Product Instructions: AlerTox Sticks Sesame

1. Intended Use

The AlerTox® Sticks Sesame Kit is a rapid, immunochromatographic, lateral flow test for the qualitative detection of sesame antigen in food, kitchens, and production facilities. Samples prepared according to these instructions can be tested using test strips from AlerTox Sticks Almond, Crustacean, Fish, Hazelnut, Mustard Seeds, Sesame, and Walnut Kits, but not with other AlerTox Sticks Kits. Please read all instructions before beginning the assay.

2. Introduction

Sesame is an herbaceous plant belonging to the family Pedaliaceae, with common species being Sesamum indicum (white sesame) and Sesamum radiatum (black sesame). Allergies to sesame seeds and products can cause symptoms ranging from mild oral allergies to severe systemic reactions like anaphylactic shock. Sesame allergy prevalence is estimated at 0.1–0.9%, being more common in Asian countries. Sensitized individuals may cross-react with peanuts, walnuts, hazelnuts, rye, and poppy seeds. Separate AlerTox Sticks Kits for peanuts (KIT3094), walnuts (KIT3092), and hazelnuts (KIT3035) are available.

The European Food Safety Authority (EFSA) lists sesame seeds as an allergen requiring indication on food labels per Regulation (EU) No. 1169/2011 Annex II. Australia, Canada, Israel, and the UK also consider sesame a major food allergen. In the US, sesame allergies are the ninth most frequent, particularly affecting young children, with mandatory labeling required as of January 1, 2023.

3. Test Applications, Specificity and Sensitivity

The AlerTox Sticks Sesame Kit uses monoclonal antibodies against sesame antigen (2S seed storage protein, allergen Ses i2) to detect antigens in white and black sesame. It is suitable for:

• Food samples
• Rinse water testing
• Surface testing

For sesame seed protein, the Limit of Detection (LOD) is 3 ppm (3 mg/kg or mg/L) and the Range of Detection (ROD) is 3–220,000 ppm. Overloading (signal decrease) may occur at 1,000–220,000 ppm, but no total hook effect (false negative) is observed within this range.

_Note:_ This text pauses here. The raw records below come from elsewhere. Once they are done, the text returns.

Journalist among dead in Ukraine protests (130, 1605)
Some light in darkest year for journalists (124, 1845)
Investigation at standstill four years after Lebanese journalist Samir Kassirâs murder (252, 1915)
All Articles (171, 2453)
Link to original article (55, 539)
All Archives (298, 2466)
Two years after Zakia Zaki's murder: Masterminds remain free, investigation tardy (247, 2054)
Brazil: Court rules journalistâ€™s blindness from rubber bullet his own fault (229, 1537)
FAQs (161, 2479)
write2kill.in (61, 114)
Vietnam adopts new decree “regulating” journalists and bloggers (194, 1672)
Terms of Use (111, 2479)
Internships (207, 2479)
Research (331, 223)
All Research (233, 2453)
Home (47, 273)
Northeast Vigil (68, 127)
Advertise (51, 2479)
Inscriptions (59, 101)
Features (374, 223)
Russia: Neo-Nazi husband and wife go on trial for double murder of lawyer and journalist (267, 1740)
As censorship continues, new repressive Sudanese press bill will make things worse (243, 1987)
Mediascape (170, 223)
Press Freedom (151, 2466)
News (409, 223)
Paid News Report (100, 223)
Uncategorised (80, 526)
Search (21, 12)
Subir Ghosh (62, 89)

For peeled sesame, the LOD is 10 ppm and the ROD is 10–250,000 ppm. Overloading may occur at 20,000–250,000 ppm, with no total hook effect observed.

On dry surfaces, the LOD is approximately 3.5 µg of sesame protein/16 cm². Specific LODs for surface testing are available on the Certificate of Analysis (search by lot number at www.hygiena.com/documents).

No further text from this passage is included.